On Monday, the Supreme Court ruled that an antitrust suit filed under the Sherman Act cannot proceed without specific allegations showing that defendants participated in a conspiracy.
Luke Froeb, the William C. and Margaret W. Oehmig Associate Professor in Entrepreneurship and Free Enterprise at the Vanderbilt Owen Graduate School of Management and a group of economists filed an amicus brief with the Supreme Court arguing that pleading standards made it too easy to file antitrust cases.
In the lawsuit, William Twombly claimed that telephone and Internet service providers created after the breakup of AT&T, conspired with each other to block local competitors from certain service areas by agreeing not to compete over each other’s territories.
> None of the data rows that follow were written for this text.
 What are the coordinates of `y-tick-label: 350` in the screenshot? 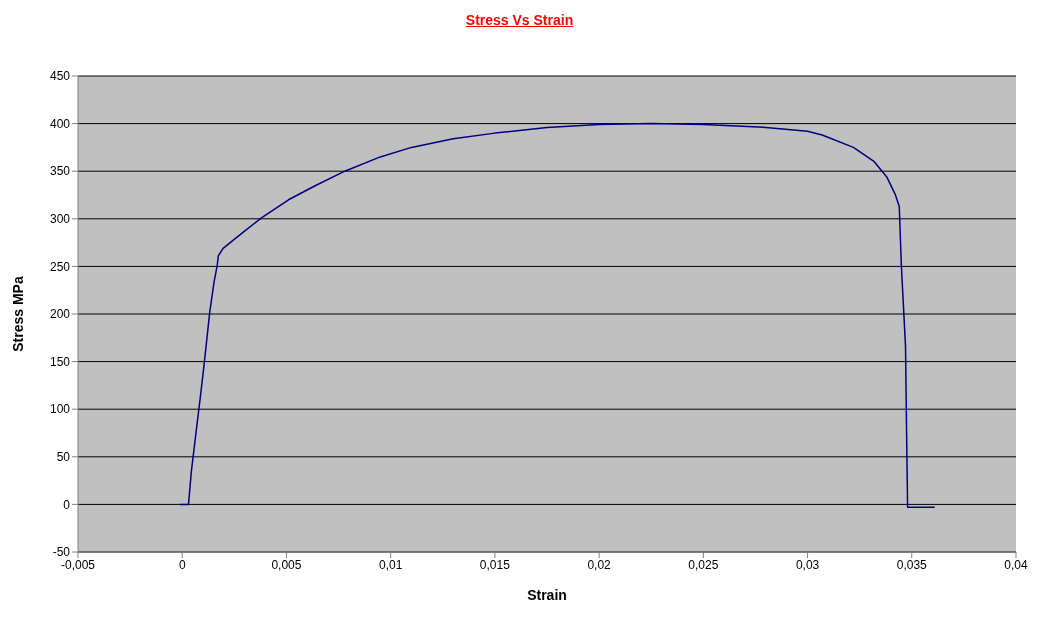 It's located at (60, 172).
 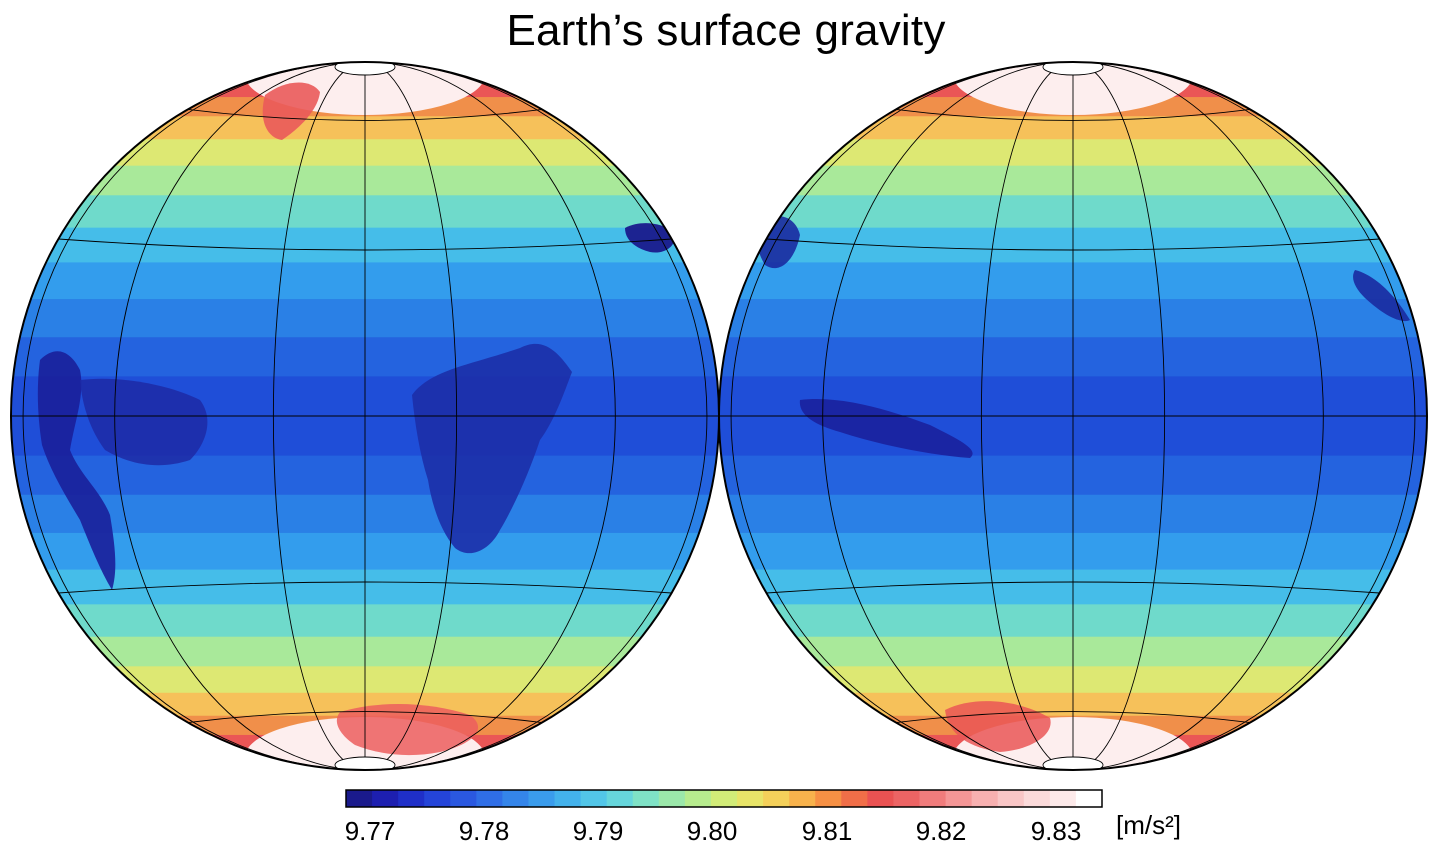 I want to click on colorbar-tick-label: 9.80, so click(x=712, y=831).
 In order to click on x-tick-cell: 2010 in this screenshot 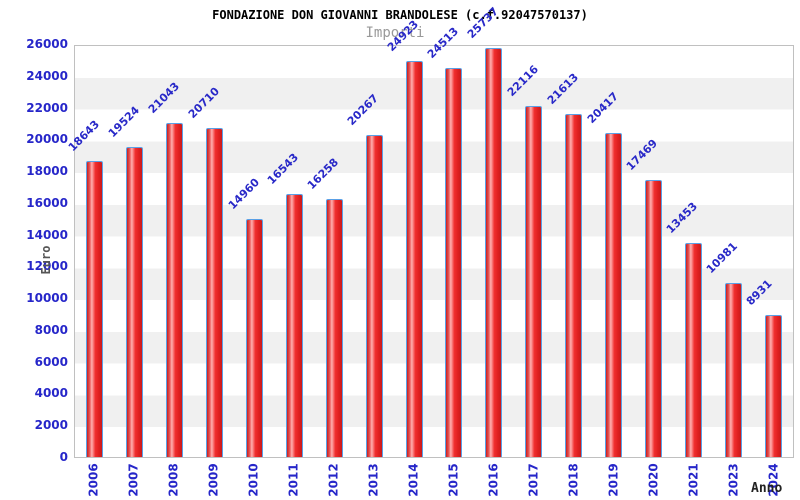, I will do `click(254, 480)`.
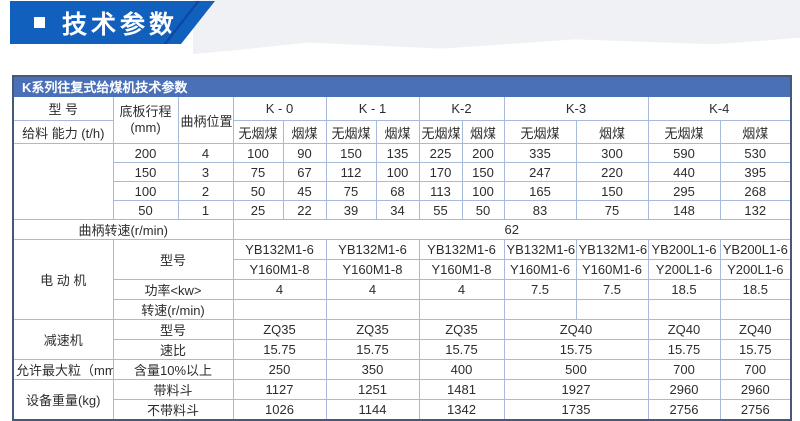  What do you see at coordinates (304, 153) in the screenshot?
I see `capacity-cell: 90` at bounding box center [304, 153].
“The Second Circuit has taken antitrust enforcement in a misguided direction by adopting its ‘parallel behavior is enough’ standard,” said Froeb. “The fact of parallel behavior, standing alone, does not tend to exclude the possibility of independent action. Firms that compete with one another often behave like one another in at least some respects.”
In the amicus brief, Froeb cited the work of Vanderbilt University Distinguished Professor of Law, Economics and Management W. Kip Viscusi and Viscusi’s book Economics of Regulation & Antitrust.
Luke Froeb is also the former Director of the Bureau of Economics at the Federal Trade Commission.